Calcineurin inhibitors, such as tacrolimus and pimecrolimus, are ointments or creams that reduce the activity of the immune system and help to reduce inflammation. They’re sometimes used to treat psoriasis affecting sensitive areas, such as the scalp, the genitals and folds in the skin, if steroid creams are not effective. These medications can cause skin irritation or a burning and itching sensation when they’re started, but this usually improves within a week.
This is a thick oil and is one of the oldest successful treatments for the condition. It helps to reduce scales, inflammation and itching.

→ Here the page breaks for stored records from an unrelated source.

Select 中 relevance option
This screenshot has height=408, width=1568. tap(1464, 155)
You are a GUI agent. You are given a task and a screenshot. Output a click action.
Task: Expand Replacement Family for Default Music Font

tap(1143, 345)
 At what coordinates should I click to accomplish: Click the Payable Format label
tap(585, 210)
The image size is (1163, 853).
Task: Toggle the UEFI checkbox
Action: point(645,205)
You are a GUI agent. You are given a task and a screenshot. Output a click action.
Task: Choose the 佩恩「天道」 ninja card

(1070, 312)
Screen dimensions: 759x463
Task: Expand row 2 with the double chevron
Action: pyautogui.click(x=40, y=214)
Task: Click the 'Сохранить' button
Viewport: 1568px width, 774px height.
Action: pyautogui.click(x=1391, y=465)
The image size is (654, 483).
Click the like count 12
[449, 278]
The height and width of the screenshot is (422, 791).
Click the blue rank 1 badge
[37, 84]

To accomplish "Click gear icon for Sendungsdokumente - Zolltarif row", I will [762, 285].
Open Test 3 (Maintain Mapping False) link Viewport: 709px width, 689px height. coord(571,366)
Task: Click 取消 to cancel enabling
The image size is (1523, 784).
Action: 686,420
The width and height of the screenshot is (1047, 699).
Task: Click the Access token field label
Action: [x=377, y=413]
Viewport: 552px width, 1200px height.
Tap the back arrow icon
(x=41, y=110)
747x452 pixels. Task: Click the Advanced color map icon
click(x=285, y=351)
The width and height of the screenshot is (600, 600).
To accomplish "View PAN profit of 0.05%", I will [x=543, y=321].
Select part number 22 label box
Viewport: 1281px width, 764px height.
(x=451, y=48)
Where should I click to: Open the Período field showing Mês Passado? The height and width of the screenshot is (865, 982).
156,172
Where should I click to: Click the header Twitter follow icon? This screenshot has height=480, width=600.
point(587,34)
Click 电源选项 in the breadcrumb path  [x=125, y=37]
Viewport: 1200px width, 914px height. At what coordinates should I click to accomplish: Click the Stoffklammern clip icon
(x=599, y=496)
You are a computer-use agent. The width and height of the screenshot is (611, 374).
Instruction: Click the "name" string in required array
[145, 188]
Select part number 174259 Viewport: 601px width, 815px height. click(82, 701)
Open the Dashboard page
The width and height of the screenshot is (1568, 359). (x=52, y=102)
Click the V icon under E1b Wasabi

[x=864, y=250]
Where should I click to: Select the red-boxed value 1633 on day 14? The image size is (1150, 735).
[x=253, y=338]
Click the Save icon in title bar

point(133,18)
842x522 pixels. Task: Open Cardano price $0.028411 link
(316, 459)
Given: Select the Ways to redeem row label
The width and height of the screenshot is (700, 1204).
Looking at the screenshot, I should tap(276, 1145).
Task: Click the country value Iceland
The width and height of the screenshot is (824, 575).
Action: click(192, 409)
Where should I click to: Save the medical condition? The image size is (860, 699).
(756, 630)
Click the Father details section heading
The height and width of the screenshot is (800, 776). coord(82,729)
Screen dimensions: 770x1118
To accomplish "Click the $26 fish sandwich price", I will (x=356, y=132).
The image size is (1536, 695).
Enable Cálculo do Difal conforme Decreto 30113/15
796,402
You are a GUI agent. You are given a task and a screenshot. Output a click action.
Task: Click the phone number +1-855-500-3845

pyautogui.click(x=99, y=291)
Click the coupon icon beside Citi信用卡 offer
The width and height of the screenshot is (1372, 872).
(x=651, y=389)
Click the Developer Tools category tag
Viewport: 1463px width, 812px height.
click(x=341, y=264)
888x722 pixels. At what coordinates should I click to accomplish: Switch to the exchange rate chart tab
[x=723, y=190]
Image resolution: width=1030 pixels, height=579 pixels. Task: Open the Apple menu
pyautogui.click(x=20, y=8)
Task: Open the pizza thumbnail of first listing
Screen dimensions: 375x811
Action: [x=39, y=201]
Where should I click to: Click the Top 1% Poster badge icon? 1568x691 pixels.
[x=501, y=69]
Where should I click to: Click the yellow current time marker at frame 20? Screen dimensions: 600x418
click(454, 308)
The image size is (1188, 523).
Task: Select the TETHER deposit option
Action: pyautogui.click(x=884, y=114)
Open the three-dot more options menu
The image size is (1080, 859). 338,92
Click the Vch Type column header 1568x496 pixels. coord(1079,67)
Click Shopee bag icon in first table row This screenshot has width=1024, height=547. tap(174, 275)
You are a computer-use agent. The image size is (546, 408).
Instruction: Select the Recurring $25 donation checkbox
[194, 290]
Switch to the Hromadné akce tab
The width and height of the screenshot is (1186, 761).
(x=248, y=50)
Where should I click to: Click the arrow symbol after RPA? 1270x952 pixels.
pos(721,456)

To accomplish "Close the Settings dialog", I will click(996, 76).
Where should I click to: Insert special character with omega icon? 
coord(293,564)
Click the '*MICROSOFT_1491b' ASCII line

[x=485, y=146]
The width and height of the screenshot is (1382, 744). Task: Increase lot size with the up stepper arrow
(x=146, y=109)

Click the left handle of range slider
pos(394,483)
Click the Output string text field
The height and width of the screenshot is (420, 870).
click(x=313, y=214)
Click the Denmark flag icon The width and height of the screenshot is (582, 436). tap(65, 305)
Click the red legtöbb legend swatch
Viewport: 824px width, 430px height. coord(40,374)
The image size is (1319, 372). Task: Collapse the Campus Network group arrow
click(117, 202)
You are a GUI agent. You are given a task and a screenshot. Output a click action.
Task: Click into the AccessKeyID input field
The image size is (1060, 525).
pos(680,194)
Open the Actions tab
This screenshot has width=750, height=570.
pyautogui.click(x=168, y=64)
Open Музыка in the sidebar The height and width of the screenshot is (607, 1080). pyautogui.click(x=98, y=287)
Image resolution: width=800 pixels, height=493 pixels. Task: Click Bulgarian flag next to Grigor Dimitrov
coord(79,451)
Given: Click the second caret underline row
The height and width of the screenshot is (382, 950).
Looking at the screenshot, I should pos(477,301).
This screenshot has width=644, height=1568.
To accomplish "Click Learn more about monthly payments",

It is often used on the types of Psoriasis that affect the limbs, the trunk of the body and the scalp. However, Doctors will urge you to be careful with its use as it can stain clothes and bedding. It can be used in conjunction with phototherapy.
Dithranol is another treatment that has been used for many years as an effective first treatment for the condition. It helps to stop skin cells reproducing too fast and it doesn’t have many side effects. The only potential problem is getting the dosage and application right as it can burn skin if it is too concentrated. It can only be used and applied by a trained medical professional as it can stain clothes, bedding and fixtures and fittings. It is applied, left to sink in for up to an hour and then washed off. This can also be used in conjunction with phototherapy.
Diagnosis and prevention
If you think you may have Psoriasis or have spotted any signs or symptoms of it on your body, then seek medical attention as soon as possible.
Early diagnosis and treatment is essential to make sure you keep on top of the condition and can easily manage it yourself at home. It may be tempting to look online and try all sorts of natural cures and remedies, but the only way to get an accurate assessment of your condition is to seek help from a medical professional who is trained in skin conditions.
Diet and supplementation can help once you’ve been diagnosed and are being given the correct treatment and it can occasionally be worth looking into specific triggers that could be affecting flare ups. It is not known if there are any specific foods that can trigger off cases of Psoriasis, but in general simply looking at eating a well-balanced, diet with a good selection of high-quality proteins, fruits, vegetables and whole grain carbohydrates is the right start.
It may be worth looking into what personal care products you use on a daily basis. Opting for fragrance free, color free shampoos and soaps may potentially help, as can reducing the number of products you use to clean your home. Always wear gloves for chores like washing up or cleaning room to room to make sure you minimize contact with other potential irritants. Think about changing your laundry detergent too and swapping it for one that is fragrance free with minimal ingredients.
Whilst we all want to live a natural, healthy life it’s important to remember that anything, no matter whether it is a man-made product or something that purports to be natural, has the potential to cause skin irritations. Patch test any new products for twenty-four hours before first use and in cases of Psoriasis, think about avoiding any new products at all until the condition is in remission.
Seeking an accurate diagnosis is important, in order to rule out any other potential illnesses or conditions and to also make sure you’re otherwise in good physical shape with no other underlying health concerns. Treatment is simple, effective and can provide quick, sustained relief. Knowing and understanding how to spot and treat Psoriasis can mean that although it is a recurring condition, you can treat it yourself without worry.